Last month, the Federal Communications Commission Process Reform Act of 2012 was voted down by the House of Representatives, meaning the Federal Communications Commission can’t stop employers from asking job applicants for their password to Facebook and other social networking sites.
The implications of that vote are still likely to be played out, both on Capitol Hill and in the courts, as the use of Facebook, Twitter and other sites in the workplace continues to increase. Going forward, what legal role will social media sites play in disputes between employers and employees?
They’re already playing a role in discovery proceedings, especially when employers are trying to gather facts about employees who have initiated legal action against them.

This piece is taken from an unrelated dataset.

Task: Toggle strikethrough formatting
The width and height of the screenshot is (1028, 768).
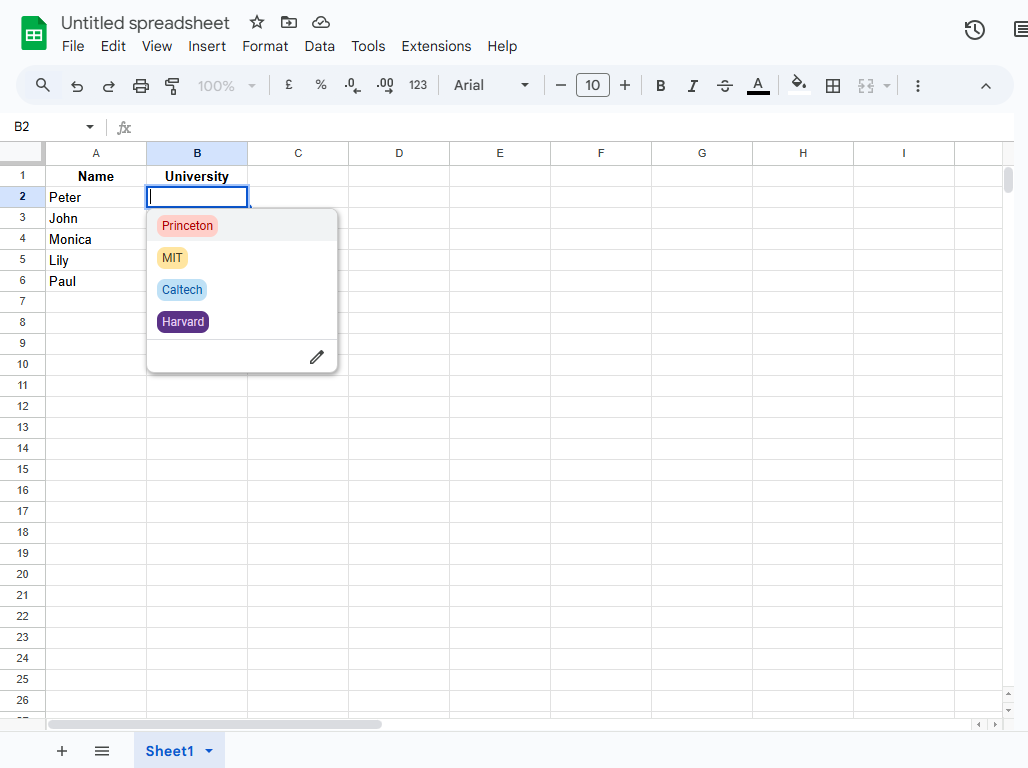Action: click(724, 85)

“Either employers are trying to get ahold of employee social media content in order to try to dig up dirt, or they’re looking for inconsistent statements to make them look bad at trial,” said Nick May of Minneapolis.
Minneapolis employment attorney Joshua Williams said he’s also seeing an increase in discovery requests, with some employers’ attorneys even trying to get releases from Facebook, Twitter and MySpace to release client information.
“I’m still learning how to handle that,” Williams said. “I’ve pushed back every time and essentially said, ‘We’re not going to give you any releases. If you want to try to subpoena Facebook, go right ahead.’”
“I haven’t seen a lot of authorities giving guidance on how to handle these requests,” he said.
Some lawyers aren’t sure there’s much to worry about yet. Minneapolis attorney Angela Brandt, who mostly represents employers in her employment work, said a lot of the consternation over the issue so far has been in the form of discussion, not action.
“The outside lawyers are buzzing about it more than clients,” she said. “It seems there are lots of people trying to do CLEs and offer advice.”
The controversy is rooted in an Associated Press report from earlier this year that indicated some public and private employers were asking job seekers for their social media credentials. The legality of making the surrender of a password a condition of employment is an unsettled topic and could stay that way for a while. Sens. Charles E. Schumer, D-N.Y., and Richard Blumenthal, D-Conn., have called on the Justice Department and the Equal Employment Opportunity Commission to investigate the constitutionality of such practices.
Ironically, Maryland just passed a bill making it illegal to ask for social media passwords. It was the state’s Department of Corrections that asked for a Facebook password, setting off the storm.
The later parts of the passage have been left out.